It is graduation season, and as thousands of new graduates across the United States prepare to leave their universities for the next chapters in their lives, commencement speakers throughout the country hope to teach one last lesson to the newest members of the workforce. On Monday morning, Jill Abramson delivered an address to Wake Forest University's Class of 2014 that was exceedingly short, quite funny, and inevitably focused on her departure from The New York Times. It was somewhat uncomfortable, considering her status as a recently fired employee, perhaps, but not nearly as uncomfortable as the commencement speech delivered by William G. Bowen at Haverford College. But as uncomfortable as his speech was, it included an important message about the necessity of discourse.
Bowen, the former president of Princeton, was selected as Haverford's commencement speaker following the protest and subsequent withdrawal of Robert J. Birgeneau, the former chancellor of the University of California Berkeley who was initially chosen to take the podium at the graduation. More than 40 students from Haverford and three faculty members, who were alumni of Berkeley, criticized Birgeneau's handling of a 2011 protest at the California university, in which police force was used to quell a a student demonstration on college costs.
So incensed were these students and professors by Birgeneau's perceived failures that they sent Birgeneau a letter that included nine conditions for his appearance at the graduation, including a public apology for his involvement in the 2011 incident, reparations for its victims, and an explanation of his position. Birgeneau refused, and withdrew from the graduation ceremony and from receiving his honorary degree from the College.
But when protestors succeeded in removing Birgeneau from their graduation, they were likely unprepared for the harsh remarks delivered by his replacement, Bowen. Whereas most commencement speeches celebrate the achievements of new graduates and offer words of support and encouragement for students, Bowen's address featured unabashed criticism for students he called "immature" and "arrogant."

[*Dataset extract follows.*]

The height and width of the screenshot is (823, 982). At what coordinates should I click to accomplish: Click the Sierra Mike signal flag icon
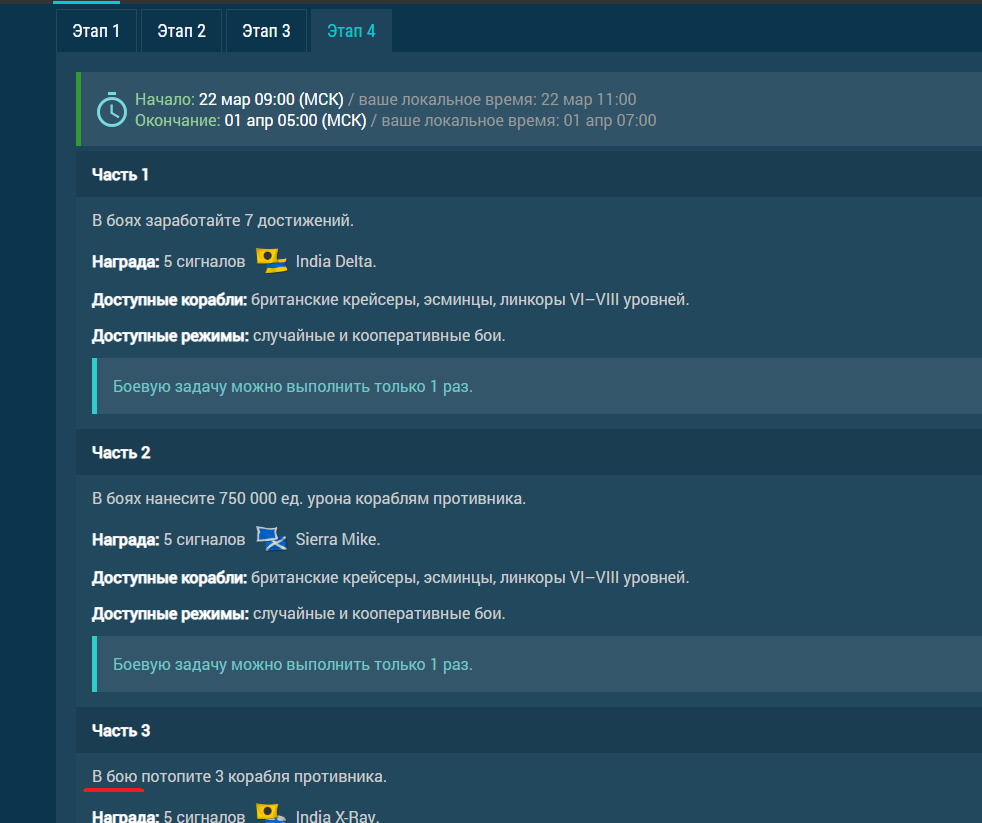271,539
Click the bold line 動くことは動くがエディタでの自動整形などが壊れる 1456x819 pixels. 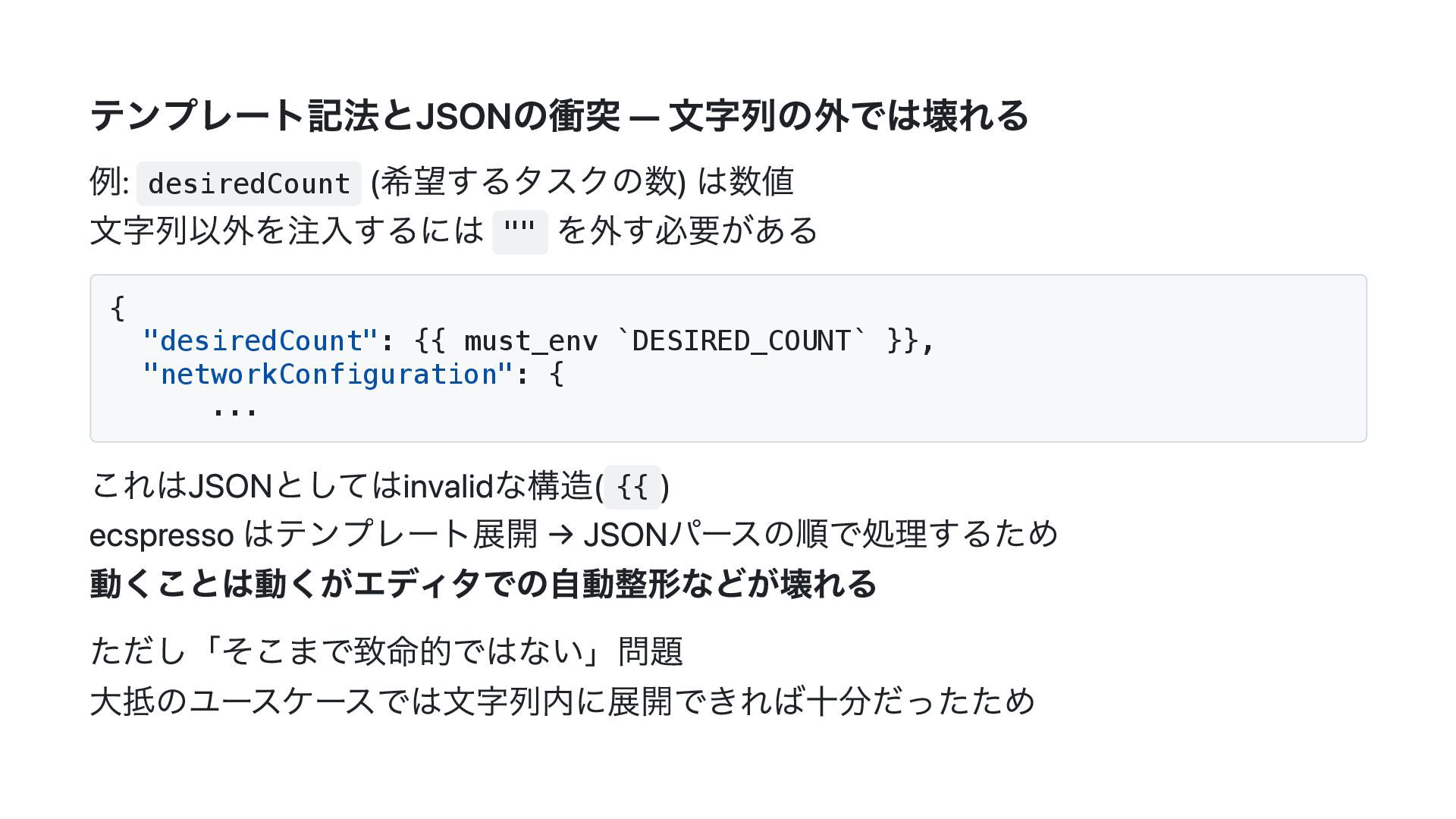pyautogui.click(x=483, y=585)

Bowen was critical of how the students handled their contentions with Birgeneau, and he pointed out that their methods of engagement did not allow for real discourse or mutual learning. Said Bowen,
I am disappointed that those who wanted to criticize Birgeneau's handling of events at Berkeley chose to send him such an intemperate list of "demands." In my view, they should have encouraged him to come and engage in a genuine discussion, not to come, tail between his legs, to respond to an indictment that a self-chosen jury had reached without hearing counter-arguments.
Such an inappropriate reaction, Bowen said, and Birgeneau's subsequent response, marked a "defeat" for the College. Bowen did not reserve his disappointment solely for the students, but also noted his dismay at Birgeneau's failure to come forth and address student concerns. Bowen said that Birgeneau "responded intemperately, failing to make proper allowance for the immature, and, yes, arrogant inclinations of some protesters. Aggravated as he had every right to be, I think he should be with us today."
Haverford is certainly not the first institution to have its graduation marred by some controversy. A number of schools have had problems hanging onto their commencement speakers, all following student protests. Condoleezza Rice, who was originally slated to speak at Rutgers University's graduation, withdrew following student anger about her involvement in the Iraq war, and Smith College refused the presence of Christine Lagarde, International Monetary Fund president, accusing the IMF of fostering "imperialist and patriarchal systems." After Somalian feminist Ayaan Hirsi Ali made critical comments about Islam, Brandeis decided that she too would no longer be permitted to speak at graduation.
Though student protests are often a critical component of progress and pushback against the norm, Bowen perhaps could be right in noting the growing number of these demonstrations may do more harm than good. When commencement speakers are forced to withdraw due to student dissatisfaction, it does not necessarily mean that students have "won" or that the protests have been "effective," which often seems to be the assumption. Though students absolutely should have the right to protest people, actions, and events they find troubling, these protests should lead to discussions and an attempt to foster understanding and mutualistic progress.
Protestors at Haverford likely still believe Birgeneau to be an uncompromising monster whose actions they cannot understand, and Birgeneau was unable to share his experiences and his story as a highly respected educator and administrator. Protests are not meant to make noise or create controversy, but rather to draw attention to important problems and make change. But the exclusion of individuals, any individual, does not draw the right kind of attention, nor does it facilitate change.
This year, a plethora of schools, including Boston College and Harvard University, have some sort of protest surrounding their commencement speakers. And this is not necessarily a bad thing — it shows passion and a willingness to mobilize. But these protests should result in steps forward, not shutting people out.